For the function f(x) = x₁(x₂ ⊕ x₃ ⊕ 1) ⊕ x₂(x₃ ⊕ 1) ⊕ x₃, the bound on β for the inequality Eq. (23) for tripartite quantum resources is \(\beta \le 1/\sqrt{2}\). Notably this bound relates to the maximal quantum violation of the Svetlichny inequality⁴⁰, as discussed in Ref. ²⁵. For the function OR₃(x), the bound on β for Eq. (27) for tripartite quantum resources is β ≤ 2/3. For inequality Eq. (29), the bound β ≤ 0.70235 holds. For the function NAND₂(x), the function can be computed deterministically by three qubits, as shown in Ref. ²².

Further experimental details and data analysis

For the experiment as illustrated in Fig. 3a 4 W fs-pulsed Ti:sapphire laser at 780 nm is first frequency doubled and then directed onto a non-linear β-barium-borate (BBO) crystal which produces spatially separated single photons by type-II spontaneous parametric down-conversion (SPDC). The two BBO crystals produce a polarization entangled state

$$|{\psi }^{(\varphi )}\rangle =\left(\left|H,V\right\rangle +{e}^{i\varphi }\left|V,H\right\rangle \right)/\sqrt{2}\,.$$

(34)

After the entangled photon pairs are emitted in conic sections the photons in each spatial mode pass a combination of half-wave plate (HWP) and another BBO-crystal which compensate previously induced walk-off effects and allow to adjust the relative angle φ in Eq. (34). By fixing φ = π, a product of two Bell-states \(\left|{\psi }_{12}^{-}\right\rangle \left|{\psi }_{34}^{-}\right\rangle\) is obtained. Interference of modes 2 and 3 via a polarizing beam splitter (PBS) becomes

$${\text{PBS}}_{23}\left|{\psi }_{12}^{-}\right\rangle \left|{\psi }_{34}^{-}\right\rangle =\frac{1}{\sqrt{2}}\left(\left|\,\text{GHZ}\,^{\prime} \right\rangle +\left|\chi \right\rangle \right)\,.$$

(35)

The final state is thus a superposition of \(\left|\,\text{GHZ}\,^{\prime} \right\rangle =\left(\left|H,V,V,H\right\rangle -\left|V,H,H,V\right\rangle \right)/\sqrt{2}\), a four-photon GHZ state and \(\left|\chi \right\rangle =i\left(\left|H,HV,0,H\right\rangle +\left|V,0,HV,V\right\rangle \right)/\sqrt{2}\) . Any 4-fold coincidence measured at the 8 avalanche photodiodes (APDs) is thus only obtained by the GHZ state.

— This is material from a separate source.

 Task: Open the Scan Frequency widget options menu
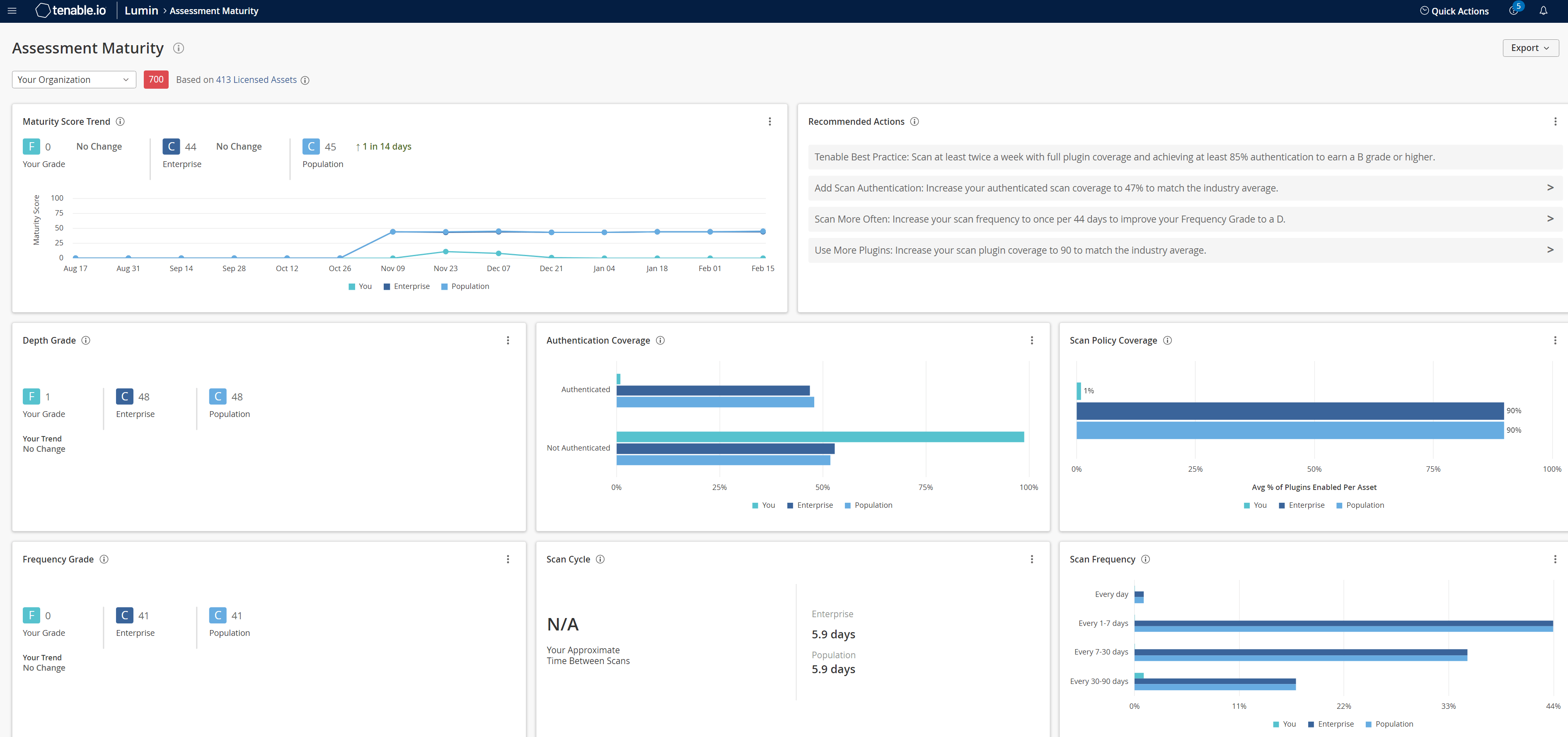[x=1556, y=559]
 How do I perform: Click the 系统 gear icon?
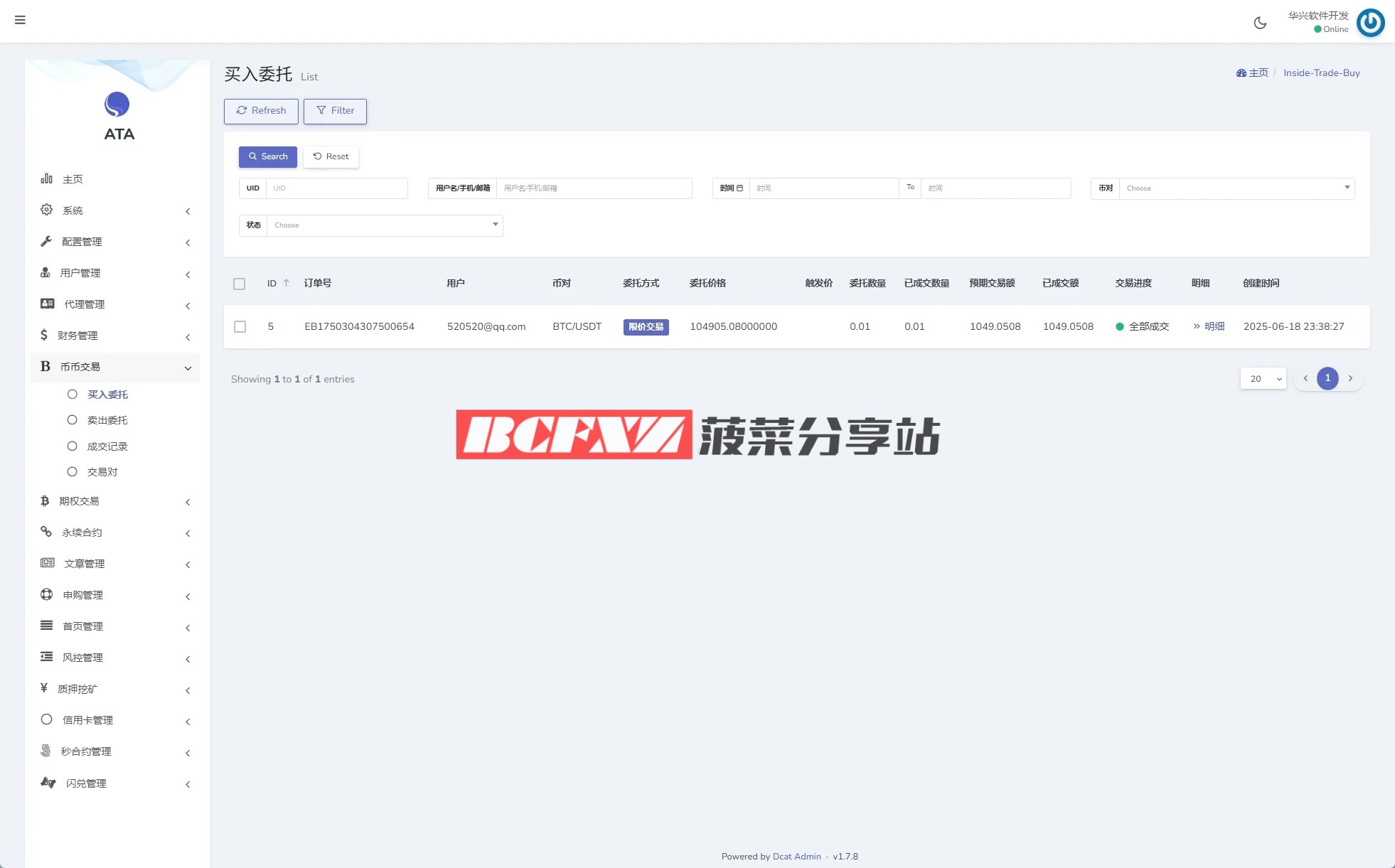[x=47, y=210]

To check the quality of the experimental state ρ_exp we conducted a regular quantum state tomography by recording the 3⁴ combinations of the expected values Tr(O₁O₂O₃O₄ρ_exp), O_i = {X_i, Y_i, Z_i} being the Pauli operators. To calculate a state fidelity we first get an estimation of the distribution ρ_exp from the measured data by maximizing a likelihood function and then compare to the optimal state \(F=\left\langle \,\text{GHZ}^{\prime} | {\rho }_{\text{exp}}| \text{GHZ}\,^{\prime} \right\rangle\)²⁸. The tomography data was obtained at 500 mW pump power with a maximal 4-fold coincidence rate of ca. 1 Hz. We obtained a value of F = 0.824 ± 0.014; the corresponding density matrix is shown in Fig. 5. The error has been estimated from a Monte Carlo simulation, i.e. random sampling from a Poisson distribution and iterating the fidelity calculation 100 times. The expectation values E(x) that were recorded for the violation of the respective inequalities are exhibited in Fig. 5e.

Fig. 5: Tomography and expectation value.

Panels a–d. show the measured real and imaginary part of the quantum state ρ_exp calculated by a maximum likelihood estimation from the measured 4-fold coincidence counts as well as their ideal cases. e. Calculated expected values obtained by the probability measurements of 4² = 16 combinations to measure H or V polarized photons. The data was measured at 100 mW pump power.